La RSPCA acaba publicar una nueva edición de su Animal Kindness Index, un informe en el que -a través de una encuesta a casi 7000 personas en el Reino Unido- analiza cómo se piensa, siente y actúa en relación con los animales, con todo tipo de animales: perros y gatos pero también gallinas, cerdos, fauna silvestre...
En 2026 hay avances positivos, como una creciente concienciación sobre su bienestar y un mayor reconocimiento del impacto que las acciones humanas pueden tener sobre ellos. Pero también han detectado nuevos problemas: ante el claro aumento del coste de cuidar de perros y gatos, la creciente influencia de la inteligencia artificial emerge como un claro desafío para el bienestar animal.

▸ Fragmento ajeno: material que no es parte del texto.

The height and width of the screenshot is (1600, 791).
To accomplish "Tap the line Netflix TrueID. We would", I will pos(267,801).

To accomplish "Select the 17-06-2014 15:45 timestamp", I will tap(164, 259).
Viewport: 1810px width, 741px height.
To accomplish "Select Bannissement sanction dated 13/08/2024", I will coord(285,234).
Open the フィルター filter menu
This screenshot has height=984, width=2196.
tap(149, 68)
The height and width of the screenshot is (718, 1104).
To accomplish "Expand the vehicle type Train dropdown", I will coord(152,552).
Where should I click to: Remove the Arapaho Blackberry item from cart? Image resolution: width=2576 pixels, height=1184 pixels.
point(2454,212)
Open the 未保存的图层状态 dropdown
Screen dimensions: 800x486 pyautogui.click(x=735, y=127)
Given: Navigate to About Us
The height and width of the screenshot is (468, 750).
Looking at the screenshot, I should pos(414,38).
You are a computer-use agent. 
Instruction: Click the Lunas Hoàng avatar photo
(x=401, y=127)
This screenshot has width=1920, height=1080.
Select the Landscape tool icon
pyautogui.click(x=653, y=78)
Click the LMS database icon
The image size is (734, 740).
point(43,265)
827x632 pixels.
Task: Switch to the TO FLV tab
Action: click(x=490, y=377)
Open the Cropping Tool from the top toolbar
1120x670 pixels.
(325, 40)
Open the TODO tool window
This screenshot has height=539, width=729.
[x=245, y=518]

Cada vez más personas consideran que el coste de cuidar de sus animales ha aumentado. Tres de cada cuatro (75 %) afirman que mantener a su animal de compañía se ha encarecido durante los últimos 12 meses. Esta cifra ha aumentado con respecto a 2022 (68 %), cuando se registró el nivel más bajo, aunque empieza a estabilizarse tras el máximo alcanzado en 2023 (81 %).
A medida que se ha incrementado el coste del cuidado de los animales, también lo han hecho las preocupaciones de sus familias por poder cubrir sus necesidades. Aunque el 18 % teme no poder asumir el coste de la alimentación, las mayores preocupaciones son poder hacer frente a las facturas veterinarias (56 %) y al seguro del animal (34 %).
La preocupación por el coste de la atención veterinaria es la que más ha crecido en los dos últimos años, pasando del 49 % en 2024 al 56 % en 2026.
Tras una investigación de dos años y medio, la Autoridad de Competencia y Mercados del Reino Unido (Competition and Markets Authority, CMA) concluyó que el mercado veterinario no está funcionando adecuadamente para las personas con animales de compañía, debido a los elevados precios, la falta de transparencia y la escasa competencia. El informe señala que el coste de los servicios veterinarios aumentó un 63 % entre 2016 y 2023 y que las clínicas pertenecientes a grandes grupos veterinarios cobraban, de media, un 16,6 % más que las clínicas independientes.
Esta es una de las razones, sin duda, por las que una de cada diez personas (10 %) con animales de compañía ya busca consejos y apoyo sobre su cuidado en herramientas de inteligencia artificial, como ChatGPT, Gemini, Claude o Perplexity.
Aunque los veterinarios siguen siendo la principal fuente de asesoramiento (64 %), a la RSPCA le preocupa considerablemente que un porcentaje tan elevado de personas recurra a la IA para obtener información y orientación.
La valoración de un problema de salud y la indicación del tratamiento adecuado solo pueden realizarse con precisión mediante una exploración presencial por parte de un veterinario cualificado: por eso mismo, para Gemma Hope, directora adjunta de Políticas, Incidencia y Evidencia de la RSPCA, este uso indebido de la IA es particularmente peligroso:
"La inteligencia artificial puede ser una de las muchas herramientas útiles que las personas responsables con sus animales utilicen para comprenderlos mejor o para obtener ideas sobre enriquecimiento ambiental, actividades de juego y otros aspectos de su cuidado.
Pero nos preocupa que, con tantas personas recurriendo ya a los grandes modelos de lenguaje para comprobar los síntomas de un animal enfermo o consultar problemas de comportamiento, esto pueda convertirse, sin pretenderlo, en una auténtica bomba de relojería para el bienestar animal".